I rose again in the twilight of the new day, pushed out of bed by a grim eagerness to get it all done with. Let my father be dragged from his grave. Let his bones be weighed and measured. Let the Earls decide whether I should live as queen or die a traitor... I wearied of this business of worry and waiting.

I was washed and dressed in the green kirtle before Gerard even stirred; I finished as much as I could stomach of my breakfast while he was still buttering his bread, and I was restless and growing angry by the time he asked, "The business begins. Will you go now?"

The guards marched me to the dining room, where everyone was gathered already. Lord Belrad, Lord Belstan, and Lord Ermenhard watched over Bram's shoulder while he drew an invisible map with his finger for Gemyndful Tancsig. Lady Baelward paced along the opposite wall, kissing little Harry's pink cheeks before she handed him off to the nurse.

"It's an easy walk," Bram said, "Hardly a mile off. We're here, see... And the North Road goes along this way. It meets with an old Wolf road here, runnin' up to the creek. And he's here."

"At the crossroads?" Lord Belstan's lips pursed, pulled together by an emotion I could not name.

"His lordship didn't want him in with the family. But we dug a proper grave, Roberts and I. Put him in the lowland, where it's too wet for plantin'. And I gave him a stone and said the prayers over him." Bram shrugged. "I did my best by him."

Lord Belrad squeezed his shoulder, murmuring, "Good, lad. Good, lad," and then he asked, "And where is the master of this house?"

He was answered by a footman, who was quickly sent away again to fetch my cousin, though he returned with the butler instead. Lord Belrad dismissed the butler, too, and soon was met by the steward -- a man I'd never seen before.

"And who are you?" Belrad asked.

"Smallden, sir. Lord Shepley has instructed me to see to it you had all you needed for your departure."

"All we need is your master."

The steward shook his head. "His lordship is sleeping, sir. But I can-"

"Then wake him up, man! Our lordships are all in readiness, and we wait on him."

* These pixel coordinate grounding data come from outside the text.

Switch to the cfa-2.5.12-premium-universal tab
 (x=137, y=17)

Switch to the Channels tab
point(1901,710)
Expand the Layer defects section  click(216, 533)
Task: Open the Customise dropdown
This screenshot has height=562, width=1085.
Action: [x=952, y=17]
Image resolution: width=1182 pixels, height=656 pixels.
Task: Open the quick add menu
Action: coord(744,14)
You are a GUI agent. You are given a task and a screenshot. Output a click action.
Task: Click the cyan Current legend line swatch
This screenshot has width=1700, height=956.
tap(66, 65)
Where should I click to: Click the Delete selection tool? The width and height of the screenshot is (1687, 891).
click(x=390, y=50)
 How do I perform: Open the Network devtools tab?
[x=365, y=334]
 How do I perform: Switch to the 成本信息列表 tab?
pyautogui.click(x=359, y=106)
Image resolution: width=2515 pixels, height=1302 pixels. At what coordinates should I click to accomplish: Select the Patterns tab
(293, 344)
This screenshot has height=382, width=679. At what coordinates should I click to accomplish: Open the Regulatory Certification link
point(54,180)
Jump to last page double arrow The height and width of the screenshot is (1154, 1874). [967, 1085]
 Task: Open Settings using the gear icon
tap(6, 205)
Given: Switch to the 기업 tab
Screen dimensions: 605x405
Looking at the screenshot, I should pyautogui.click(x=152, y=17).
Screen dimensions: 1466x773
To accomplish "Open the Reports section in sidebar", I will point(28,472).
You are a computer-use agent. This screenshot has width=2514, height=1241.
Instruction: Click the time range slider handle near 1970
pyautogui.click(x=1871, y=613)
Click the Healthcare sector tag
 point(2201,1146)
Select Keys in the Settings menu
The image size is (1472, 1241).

Long minutes followed. The Earls grew restless and paced into the great hall, talking of other plans.

"Must we wait?" Lord Belstan asked. "We act for the Throne."

Lord Belrad shook his head. "There's a proper method to this business, Brother, and we have all the ingredients at hand." He paused before the tall clock -- which was more or less eye to eye with him -- and then he turned away, growling, "But I tell ye true, if Ewert isn't down here by the stroke of seven, I shall go up myself and drag him out of bed."

Happily, perhaps, at two minutes to seven, my cousin did finally appear, well-groomed, well-dressed, and well vexed.

He said, "I am more than happy to accommodate you," tugging at his cuffs. "In truth, it is my honor. But this is too much, sirs! Am I to be commanded in my own home? Am I not master in my own demesne?"

"Aye, and that's just why we need ye, lad." Lord Belrad pointed at me. "This child's father is buried on your lands."

Charles scowled, following the line of Lord Belrad's finger to me -- and he did see me, this time, and know it was me. The blood drained from his face, and he wobbled, as if he might faint, and then he said, "Cousin..." offering me a feeble smile. "How delightful to see you again. After so long."